Trust only the trustworthy
Maintain your site
One of the appeals of static sites is that you can just ‘post and forget.’ With no comments to moderate (absent an external tool like Disqus), no user input to deal with, and no changes to keep track of, a static page is about as close to an internet monument as one can get. Unfortunately, while the page may stay the same, the internet around it will change. Take some time every few weeks to go through the links and external content on your site and check that they all go to live pages with the appropriate content. You can also use automated tools like Google Webmaster Tools, the W3C Link Checker, and the immortal Xenu.
This issue might seem a little odd. After all, static sites should not handle secret information - whether through AJAX API calls, or direct hosting, or pretty much anything else. If all of the information served by your site is public, why does it matter if the traffic is encrypted?
As I mentioned above, there exists an implicit social contract between a responsible web host and their end user.
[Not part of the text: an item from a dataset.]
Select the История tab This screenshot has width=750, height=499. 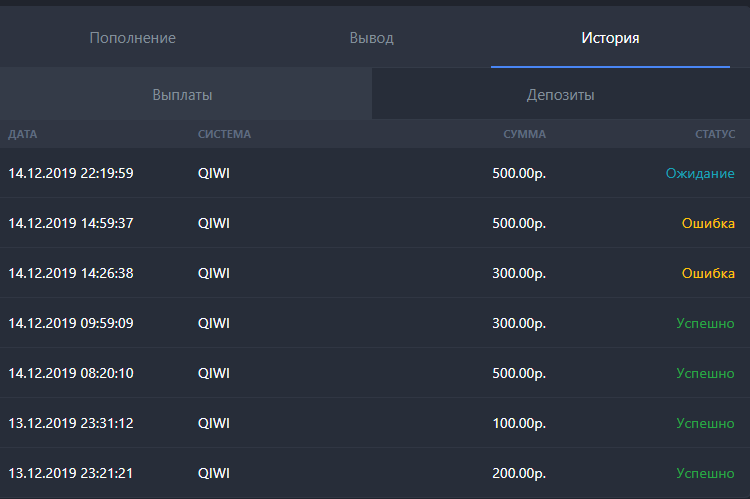(x=610, y=38)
As a host, you have a moral obligation to protect the user from cyber threats to the best of your ability when they are viewing your page.
TLS does more than just conceal POST parameters sent to webforms. It functions as a critical protection of user privacy on the internet, allowing them to browse the web without the fear of eavesdroppers building a deep profile on the articles they read, the pages they visit, and the content they consume. Certainly some of the routing meta-data from your site will inevitably be available to ISPs and eavesdroppers, but encrypting whatever traffic you can is a common courtesy to your users and rarely takes more than a little effort and expense on your part.
Ideally, you can get your site registered with a legitimate root certificate authority and offer your own SSL certificates to users. This adds an additional layer of protection by providing non-repudiable guarantees that it is you serving the content to your users.
Use TLSv1.2+ where your host allows it
These days, deploying some implementation of TLS is almost drop-in effortless for most hosting providers. If it is at all feasible to limit your site to https:// traffic, consider doing so to protect user privacy and provide some identity guarantees from your web server.
Security is not just for dynamic applications. When building a static site, remember to think about the content you’re hosting, the implicit promises you’re making to users, and the platform on which your site lives.
Static site generators promise to simplify the process of maintaining a secure web presence but don’t let simplicity lead to complacency. Keep abreast of security issues in the technologies you use and consider these five basic examples as a starting point for a lifetime of #staticVigilance.